Check out the 386 memorabilia in Memory Lane

Panelist Biographies

John Crawford 

After a 4-year stint as a software developer of 8086 programming tools, John Crawford was the first employee assigned to the 386 project.  He was the Architect responsible for defining the instruction set, and led the teams developing the microcode and test programs. He later held lead roles on the 486 and Pentium processors. He is a retired Intel Fellow and National Academy of Engineering member.
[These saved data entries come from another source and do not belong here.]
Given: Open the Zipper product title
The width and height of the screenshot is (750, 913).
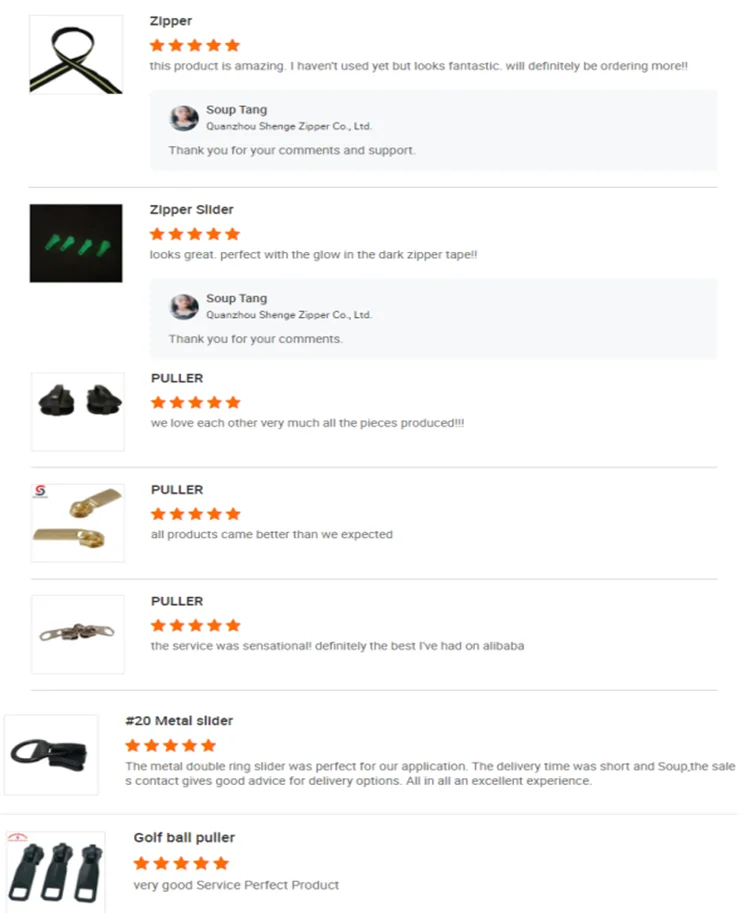Looking at the screenshot, I should click(x=171, y=21).
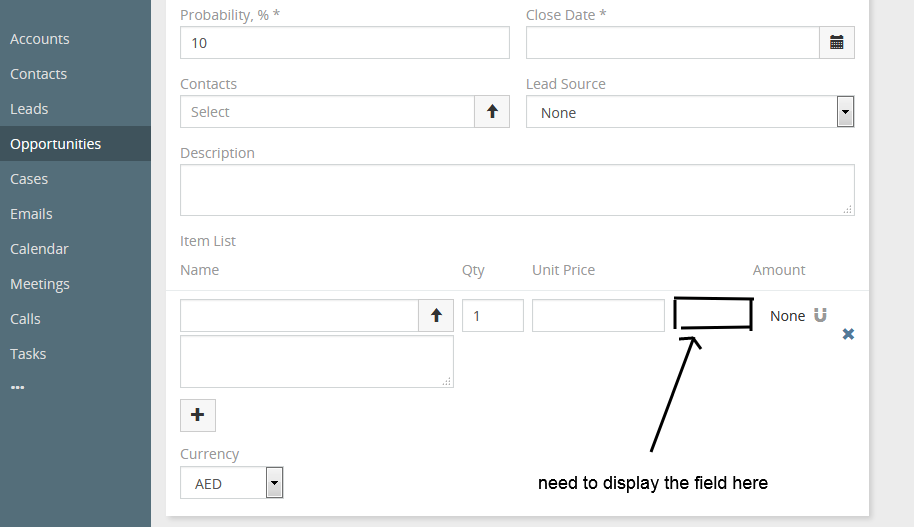Image resolution: width=914 pixels, height=527 pixels.
Task: Open the Currency AED dropdown
Action: (x=275, y=483)
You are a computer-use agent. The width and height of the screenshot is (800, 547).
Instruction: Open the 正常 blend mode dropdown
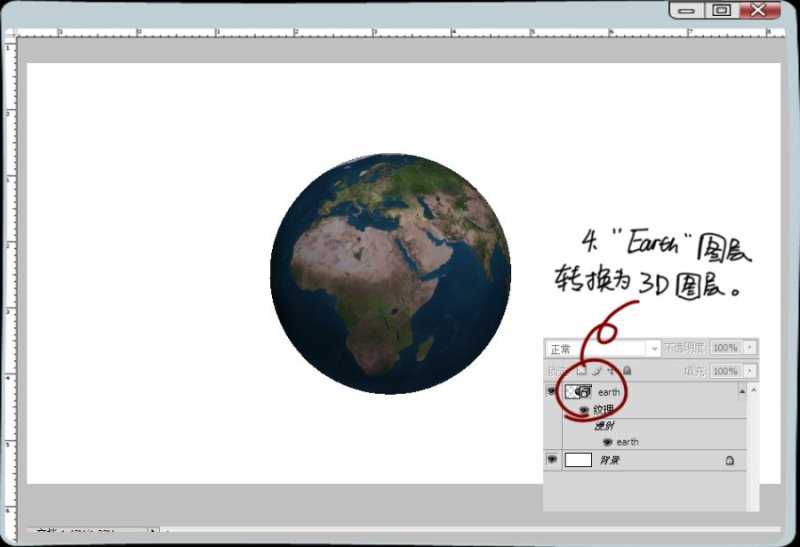click(x=654, y=348)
He holds 52 patents, and received the ACM/IEEE Eckert-Mauchly Award.

Chip Krauskopf

Chip Krauskopf joined Intel and the 386 project as an NCG in 1983 after receiving a BS in Computer Engineering and an MSEE.  He was responsible for logic design of the Segmentation Unit of the 386 which eliminated the much reviled “64K limit” to the relief of software programmers; and implemented automated random logic receiving an Intel Individual Achievement Award in the process.  Chip went on to manage 486 design automation and after 20 years at Intel joined a series of startups.  Chip holds 6 US Patents, 5 from his work on the 386, and 4 Intel Achievement Awards.

Claude Leglise

Claude Leglise joined Intel from graduate school as the Product Marketing Engineer for the 8086/8088 processors in the summer of 1982.  He became marketing manager for the 286 and 386 families in 1983, leading the design win campaign and planning and executing the launch of the 386. Later as marketing director for all microprocessors he led the public introductions of the 386SX, 376, 486 and i860. Claude spent 23 years at Intel before joining the dark side and becoming a venture capitalist. He holds one US patent.

Shantanu Gupta

During his 28 year Intel tenure, Shantanu held a variety of roles across server CPU design development, marketing and business development for existing and new markets. He joined Intel after graduate school first working on the Intel 960 processor and soon after joined the Pentium Pro (P6) design team, Intel’s first server processor prior to Xeon. He holds nine patents in the area of processor architecture and design from his work on the Pentium Pro (P6). Currently he is CEO of Cascade Systems Technology, an EMS company in Hillsboro, Oregon.